Central Michigan: If nothing else, the Chippewas were the best team to bet on last season as they compiled a 23-6 ATS record (25-7 SU). The MAC champs were also an offensive powerhouse, running opposing teams into the hardwood with their 79.8 points a game while shooting over 50%. But the team lost 7-foot center Chris Kaman and have a new-look frontcourt. Nevertheless the Chippewas have good depth in the backcourt. They may not match last season’s totals, but will be a force in the MAC.
Mississippi State: Even though the Bulldogs lost three of their top four scorers, they should have some bite left in them. Ex-Baylor star Lawrence Roberts will have an immediate impact in a starting role in the paint. He’s joined by 7-footer Marcus Campbell who must be more aggressive at the low post. On the outside, guard Timmy Bowers must make up for the loss of shooter Mario Austin, who moved on to the NBA.

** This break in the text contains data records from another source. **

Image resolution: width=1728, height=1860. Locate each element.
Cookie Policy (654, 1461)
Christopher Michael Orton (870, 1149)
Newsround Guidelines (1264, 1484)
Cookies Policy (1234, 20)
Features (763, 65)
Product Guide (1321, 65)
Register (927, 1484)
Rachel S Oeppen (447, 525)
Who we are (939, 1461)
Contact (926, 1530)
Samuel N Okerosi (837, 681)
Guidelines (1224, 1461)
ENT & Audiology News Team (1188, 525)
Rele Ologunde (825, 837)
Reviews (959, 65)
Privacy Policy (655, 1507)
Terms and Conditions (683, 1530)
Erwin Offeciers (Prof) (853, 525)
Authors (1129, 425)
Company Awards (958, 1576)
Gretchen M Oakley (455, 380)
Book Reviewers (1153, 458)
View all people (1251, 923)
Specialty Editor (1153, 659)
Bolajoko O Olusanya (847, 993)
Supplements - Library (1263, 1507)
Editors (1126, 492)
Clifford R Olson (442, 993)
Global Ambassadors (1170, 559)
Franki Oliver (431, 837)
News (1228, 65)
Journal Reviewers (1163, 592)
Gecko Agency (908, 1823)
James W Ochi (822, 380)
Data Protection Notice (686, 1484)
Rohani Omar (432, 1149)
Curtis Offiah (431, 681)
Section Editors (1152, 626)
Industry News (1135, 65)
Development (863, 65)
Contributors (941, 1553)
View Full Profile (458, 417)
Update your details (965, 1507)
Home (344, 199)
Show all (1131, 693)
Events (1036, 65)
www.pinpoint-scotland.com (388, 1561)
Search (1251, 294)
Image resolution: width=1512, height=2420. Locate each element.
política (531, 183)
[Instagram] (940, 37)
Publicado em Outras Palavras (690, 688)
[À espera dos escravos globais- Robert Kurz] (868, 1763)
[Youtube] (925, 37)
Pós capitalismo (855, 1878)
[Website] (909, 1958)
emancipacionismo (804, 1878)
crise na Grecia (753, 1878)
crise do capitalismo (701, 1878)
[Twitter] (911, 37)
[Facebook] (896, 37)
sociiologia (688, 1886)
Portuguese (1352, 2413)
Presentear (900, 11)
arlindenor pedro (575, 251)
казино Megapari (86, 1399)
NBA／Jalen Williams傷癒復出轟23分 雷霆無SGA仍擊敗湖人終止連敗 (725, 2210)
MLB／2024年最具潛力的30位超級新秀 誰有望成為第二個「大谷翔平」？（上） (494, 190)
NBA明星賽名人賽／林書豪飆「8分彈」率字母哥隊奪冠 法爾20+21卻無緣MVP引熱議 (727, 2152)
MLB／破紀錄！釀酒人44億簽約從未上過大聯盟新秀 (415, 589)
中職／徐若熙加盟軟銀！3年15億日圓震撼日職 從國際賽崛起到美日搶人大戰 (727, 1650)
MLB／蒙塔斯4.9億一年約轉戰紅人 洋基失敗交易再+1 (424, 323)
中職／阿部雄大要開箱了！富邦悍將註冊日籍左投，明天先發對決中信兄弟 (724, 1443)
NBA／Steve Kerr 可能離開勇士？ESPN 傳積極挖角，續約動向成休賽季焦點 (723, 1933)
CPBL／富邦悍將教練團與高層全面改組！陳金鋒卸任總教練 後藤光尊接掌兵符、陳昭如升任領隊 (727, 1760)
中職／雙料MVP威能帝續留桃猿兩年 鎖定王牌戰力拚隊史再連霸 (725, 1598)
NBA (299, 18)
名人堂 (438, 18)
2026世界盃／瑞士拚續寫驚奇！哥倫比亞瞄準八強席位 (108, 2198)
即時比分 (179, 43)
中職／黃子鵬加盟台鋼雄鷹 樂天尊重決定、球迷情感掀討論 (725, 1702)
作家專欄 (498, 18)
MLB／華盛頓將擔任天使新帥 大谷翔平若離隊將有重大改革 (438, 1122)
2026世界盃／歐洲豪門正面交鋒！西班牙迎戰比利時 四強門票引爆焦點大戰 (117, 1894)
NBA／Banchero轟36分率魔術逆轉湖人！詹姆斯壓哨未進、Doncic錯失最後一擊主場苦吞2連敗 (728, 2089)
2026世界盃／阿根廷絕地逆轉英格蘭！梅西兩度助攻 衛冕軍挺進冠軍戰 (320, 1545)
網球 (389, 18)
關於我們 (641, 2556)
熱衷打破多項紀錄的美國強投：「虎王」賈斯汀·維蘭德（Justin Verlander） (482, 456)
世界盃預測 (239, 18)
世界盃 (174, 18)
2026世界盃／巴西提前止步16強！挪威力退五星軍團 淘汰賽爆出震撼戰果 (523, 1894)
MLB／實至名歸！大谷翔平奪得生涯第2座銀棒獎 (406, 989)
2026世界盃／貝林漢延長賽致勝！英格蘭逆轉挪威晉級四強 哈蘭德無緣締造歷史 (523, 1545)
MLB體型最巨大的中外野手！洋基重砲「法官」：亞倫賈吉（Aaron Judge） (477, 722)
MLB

UC Santa Barbara: The Gauchos took the Big West crown last season and they should be as good this year. Their returning starters includes Branduinn Follove, the defending Big West Player of the Year, and one of the best backcourt players in the country. He’s joined by Jacoby Atako, the Big West Defender of the Year. UCSB was particularly tough at home last year, compiling a 12-4 SU record while hitting 9-6 ATS.
Jim Feist’s National Sports Service contributed stats and other info to this report.